### Task set
a. List every person named in the passage on Kronecker and Cantor.
b. According to the passage on Kronecker and Cantor, what kind of infinity did Aristotle believe in?
c. Extend the passage on Kronecker and Cantor, picking up after its final sentence.

### Selected passage
**********

Kronecker converted from Jewish faith to Christianity. He was opposed to non-constructive proofs, he demanded a construction of the actual object. He was in fact against the unrestricted use of the infinite in arguments & that of the use of the excluded middle. In fact one could say he initiated a new school of mathematics - intuitionism.

Cantors theories of the infinite may have appeared to encroach on that territory as Dain points out in his answer; and Kronecker with a new converts zeal, may have attacked him on this very point, hence the call of impiety, an attack on his faith and, since he didn't believe in infinities or the reductio, his charge of the socratic corruption of youth away from truth, was him being simply consistent with his position.

But ironically, Cantor himself worried about that too, he had mystical tendencies towards the absolute infinite (perhaps he too had read Hegels doctrines). Aristotle, believed in a potential infinity, but not an actual one. Cantors theories of the infinite, far from disproving this claim, only affirmed them. It kind of leads one to suspect that Kronecker never spent the time to understand Cantors theories.

**********

Collected data:
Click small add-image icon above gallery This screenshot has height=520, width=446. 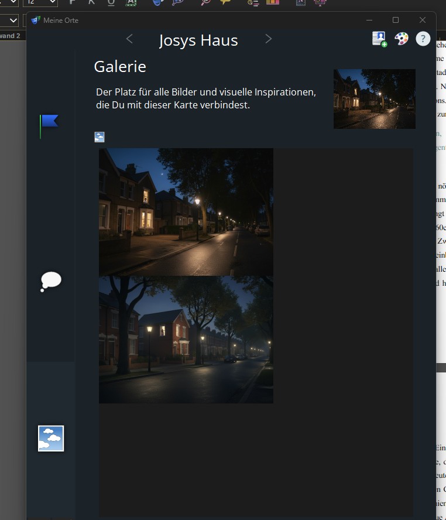click(100, 137)
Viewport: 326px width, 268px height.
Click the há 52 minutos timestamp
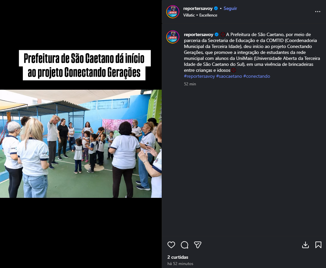pos(180,264)
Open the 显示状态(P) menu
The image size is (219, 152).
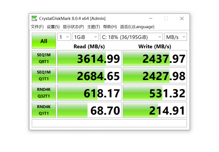coord(73,27)
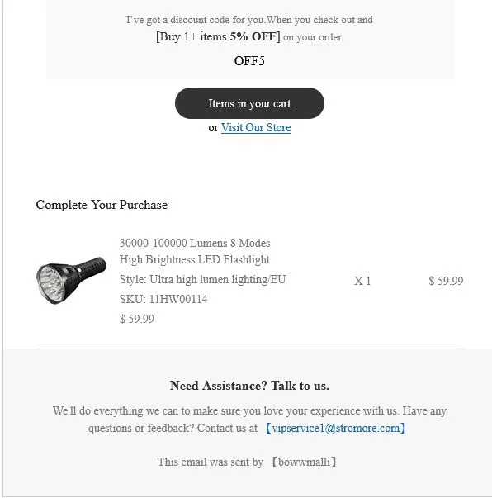The width and height of the screenshot is (492, 498).
Task: Click the $ 59.99 line total price
Action: click(446, 281)
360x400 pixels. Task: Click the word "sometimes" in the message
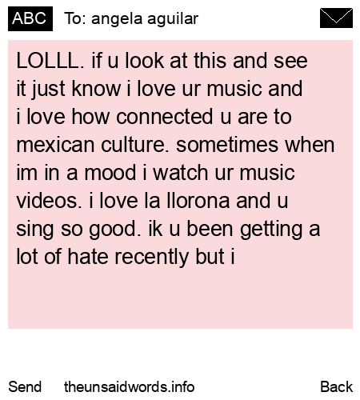pyautogui.click(x=227, y=145)
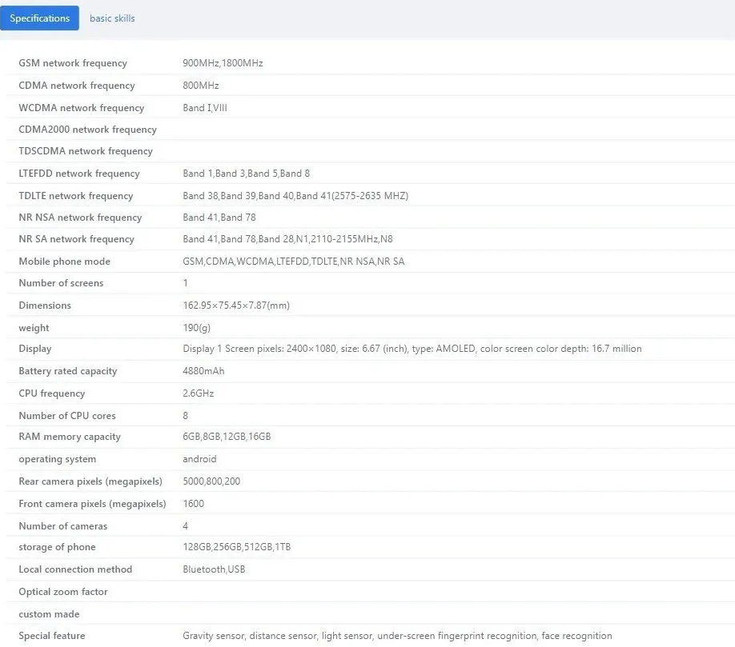735x647 pixels.
Task: Select the GSM network frequency row label
Action: tap(73, 63)
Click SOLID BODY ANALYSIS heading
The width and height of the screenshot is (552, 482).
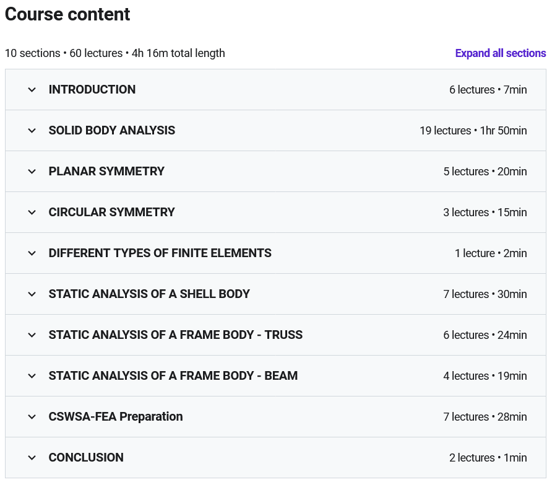point(112,131)
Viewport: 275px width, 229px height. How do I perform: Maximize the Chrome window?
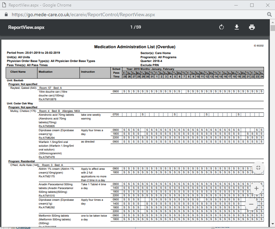click(252, 5)

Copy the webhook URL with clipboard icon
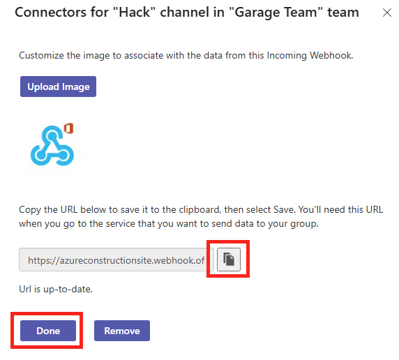(x=229, y=259)
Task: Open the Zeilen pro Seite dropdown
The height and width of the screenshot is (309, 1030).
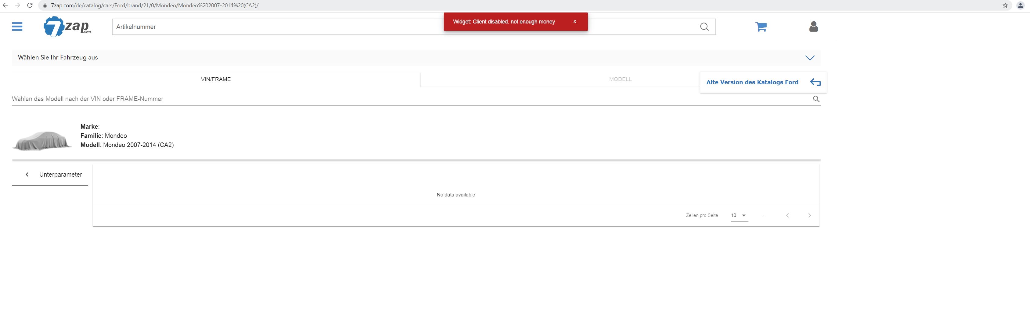Action: point(739,215)
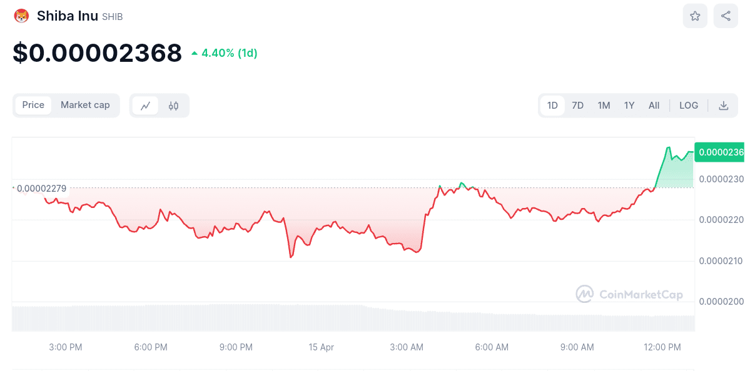The width and height of the screenshot is (750, 371).
Task: Choose the 1Y time range
Action: 629,106
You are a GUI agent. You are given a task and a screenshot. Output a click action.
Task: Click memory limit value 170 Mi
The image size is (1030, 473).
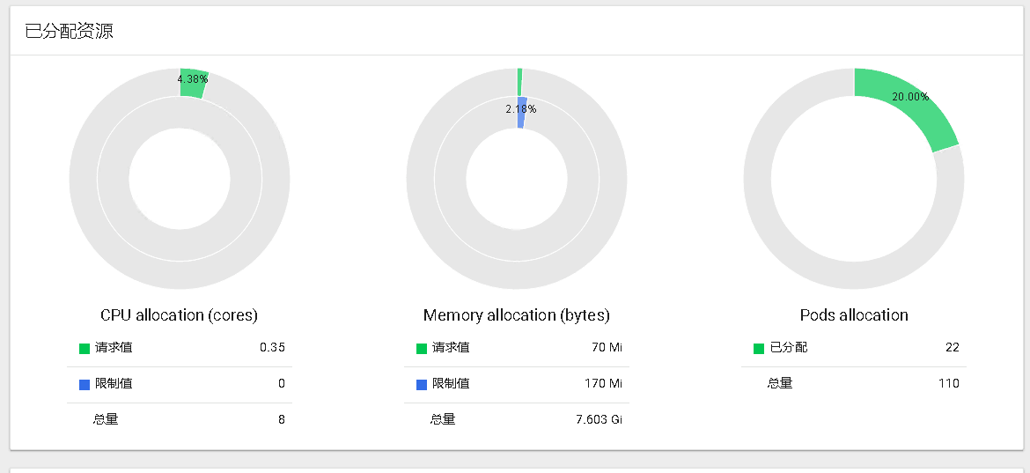(603, 383)
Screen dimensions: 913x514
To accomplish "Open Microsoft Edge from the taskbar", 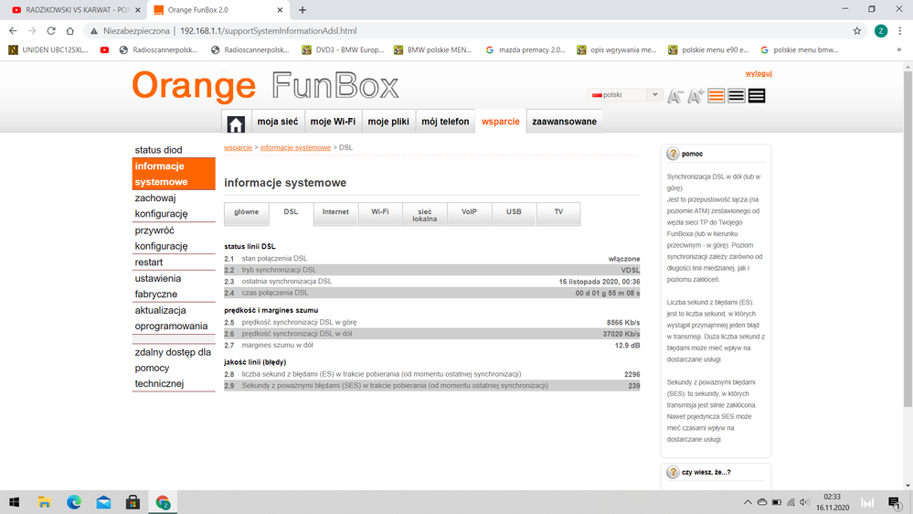I will pyautogui.click(x=73, y=502).
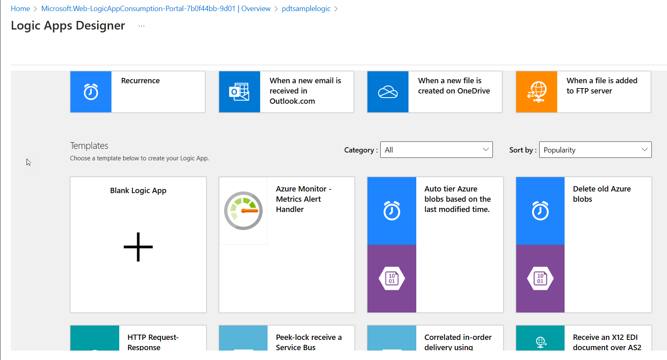The height and width of the screenshot is (360, 667).
Task: Select the Outlook.com email trigger icon
Action: pyautogui.click(x=239, y=92)
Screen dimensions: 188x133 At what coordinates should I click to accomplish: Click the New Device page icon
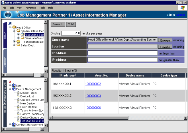click(x=18, y=103)
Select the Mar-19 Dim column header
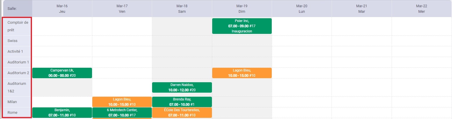The image size is (452, 119). point(242,9)
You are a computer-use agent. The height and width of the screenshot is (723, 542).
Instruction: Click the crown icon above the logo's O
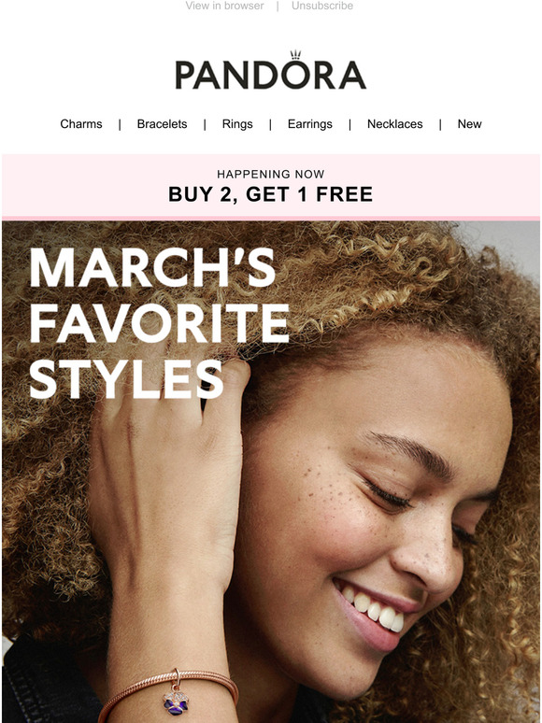coord(295,55)
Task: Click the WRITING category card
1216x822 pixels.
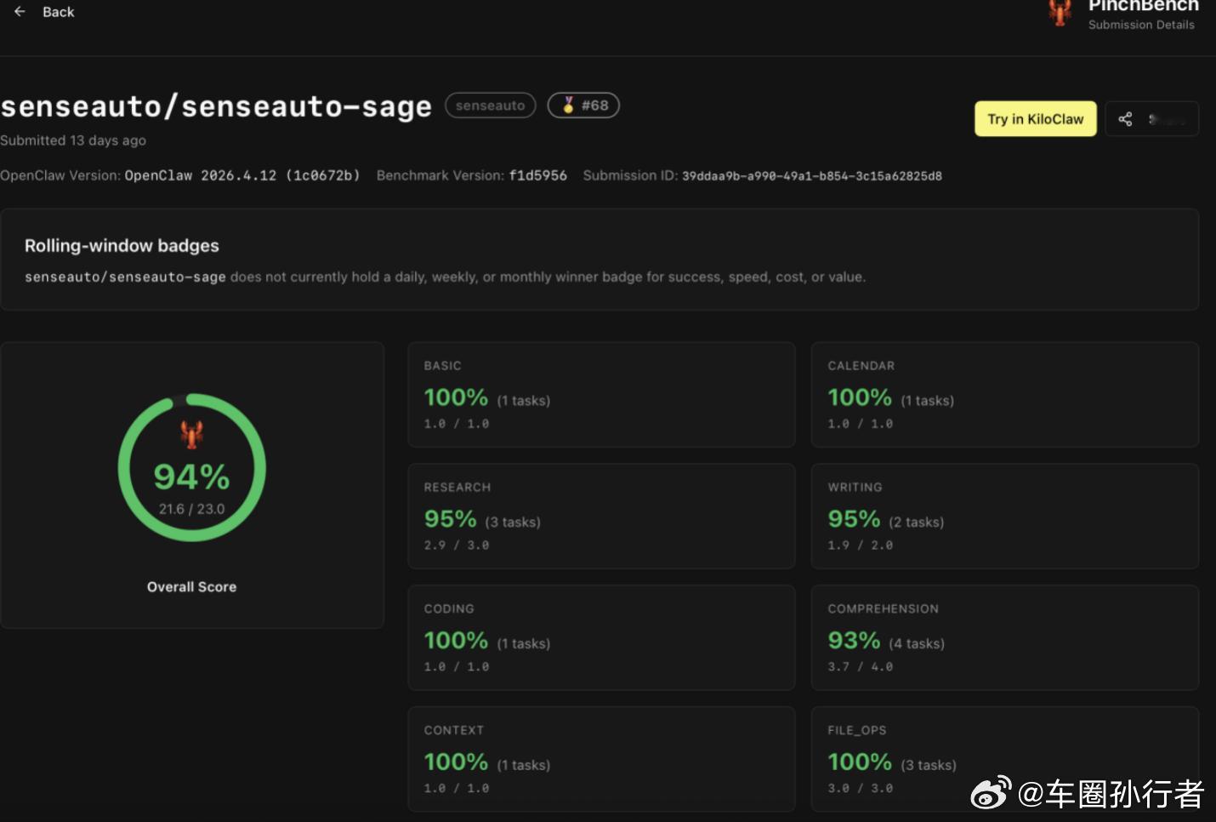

**********

### Responses to the exercise
a. Kronecker, Cantor, Dain, Hegel, Aristotle

b. A potential infinity, not an actual one.

c.
But they needn't have worried, current set theorists have considered large cardinal axioms that go far, far beyond the kind of infinities envisaged by Cantor. And still there is territory far, far beyond what they have currently surveyed. In a way, considering the territory yet to cover, it's as almost as though we've never even come out of the safe shelter of the finite.

I'm sure, but without proof, that Cantor was aware of this, hence his mystic leanings towards the absolute infinite, an idea, which had been possibly conditioned by Hegel, and perhaps platonism (I don't know if he was that way inclined). One would suspect so, since his emphasis on consistency being the sole judgement of mathematical character.

Poincare may have said that 'there is no absolute infinity', and that the Cantorians had forgotten this, but I very much doubt that Cantor held the same view. He shouldn't be judged on the polemics & antics of his band of followers.

(If one views Kronecker as the father of intuitionism arising in opposition to Cantors formalism; one can view todays multiverse of sets now only dimly seen, as through a mist, the synthesis of these two contradictory positions. A rather nice example of a Hegelian dialectical movement - if it works).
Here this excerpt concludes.